What the task asks> Everything from the line containing "Expand Afficher plus in the posting dialog" to the end of the listing, both included, should be returned exactly, apart from the pictures.

══════════════════════════════

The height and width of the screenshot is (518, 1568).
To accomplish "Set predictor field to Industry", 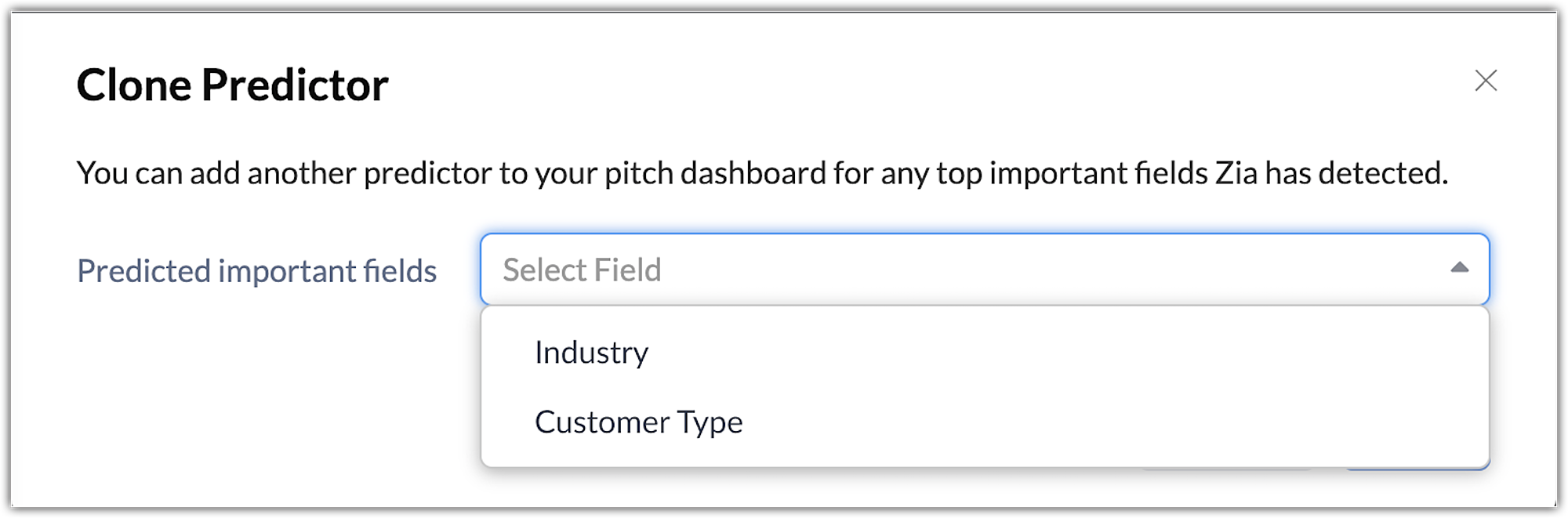I will click(x=592, y=353).
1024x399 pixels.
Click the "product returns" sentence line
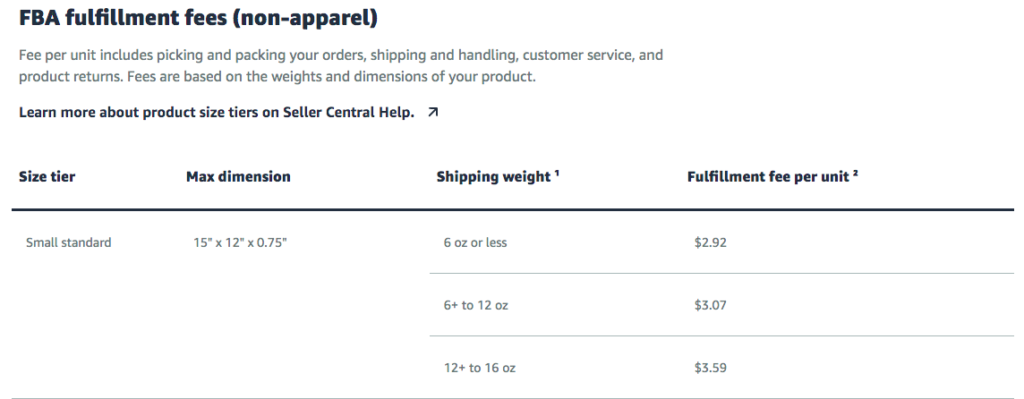(x=277, y=77)
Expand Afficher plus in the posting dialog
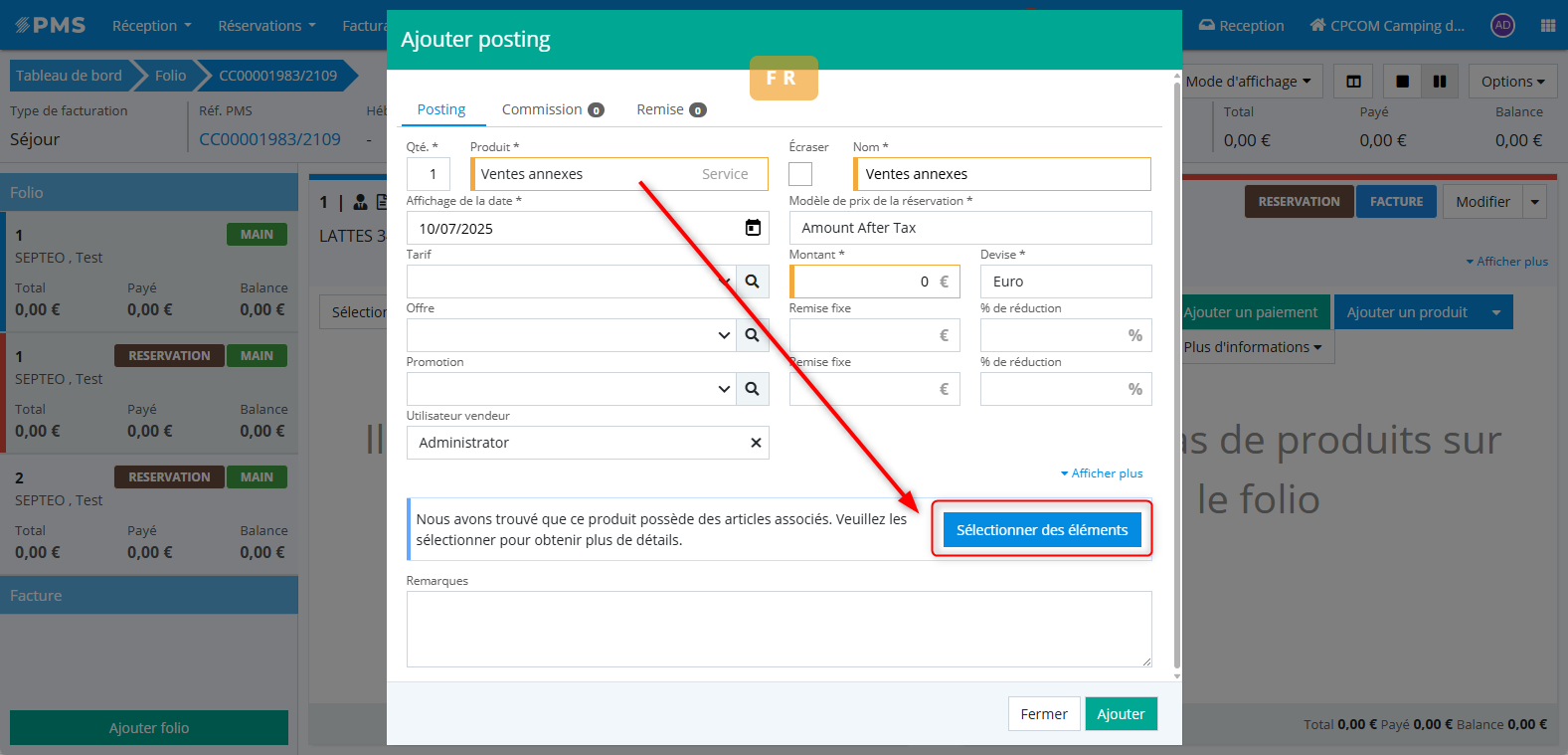 (x=1102, y=473)
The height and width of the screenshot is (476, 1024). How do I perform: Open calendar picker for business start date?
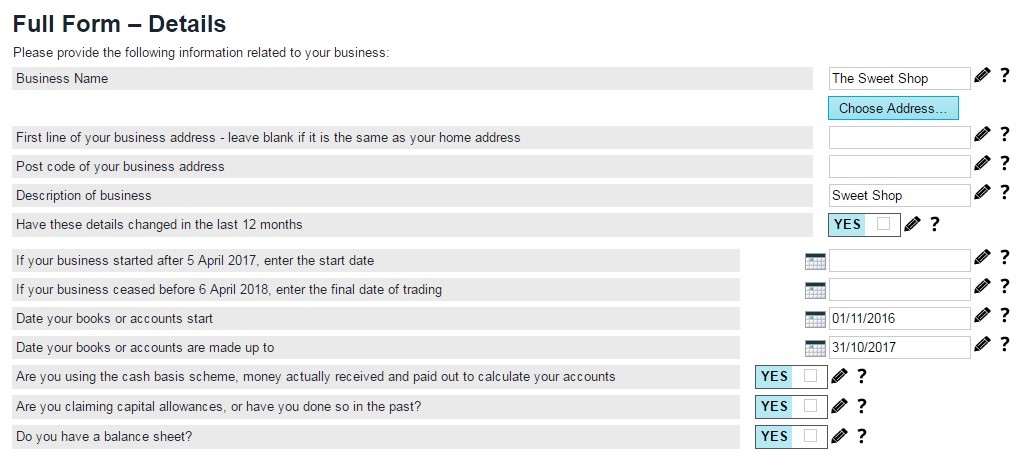(815, 261)
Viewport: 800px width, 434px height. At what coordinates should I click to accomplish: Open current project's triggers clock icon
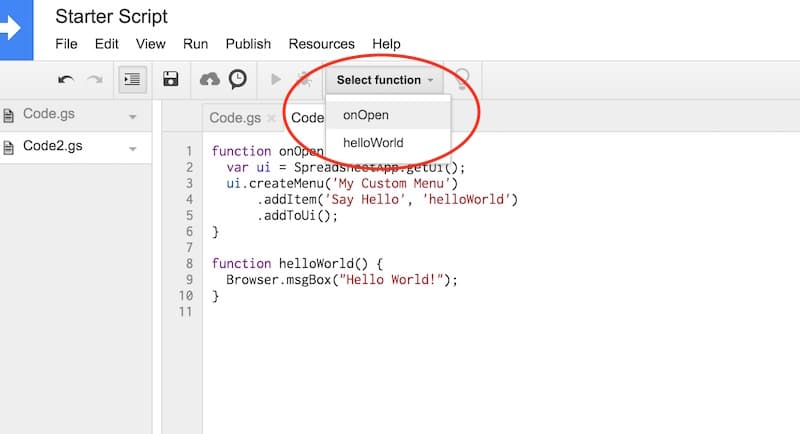tap(237, 80)
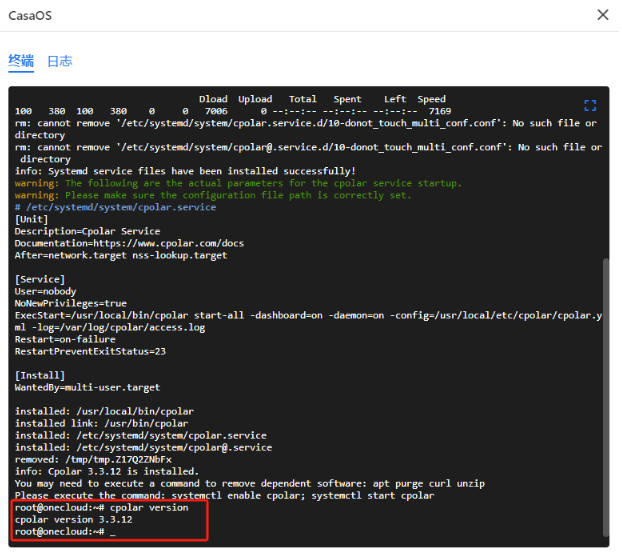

══════════════════════════════

Solution for this task>
Expand Afficher plus in the posting dialog
 (x=1102, y=473)
The height and width of the screenshot is (476, 1024). How do I perform: Open calendar picker for business start date?
(815, 261)
Viewport: 800px width, 434px height. At what coordinates should I click to accomplish: Open current project's triggers clock icon
tap(237, 80)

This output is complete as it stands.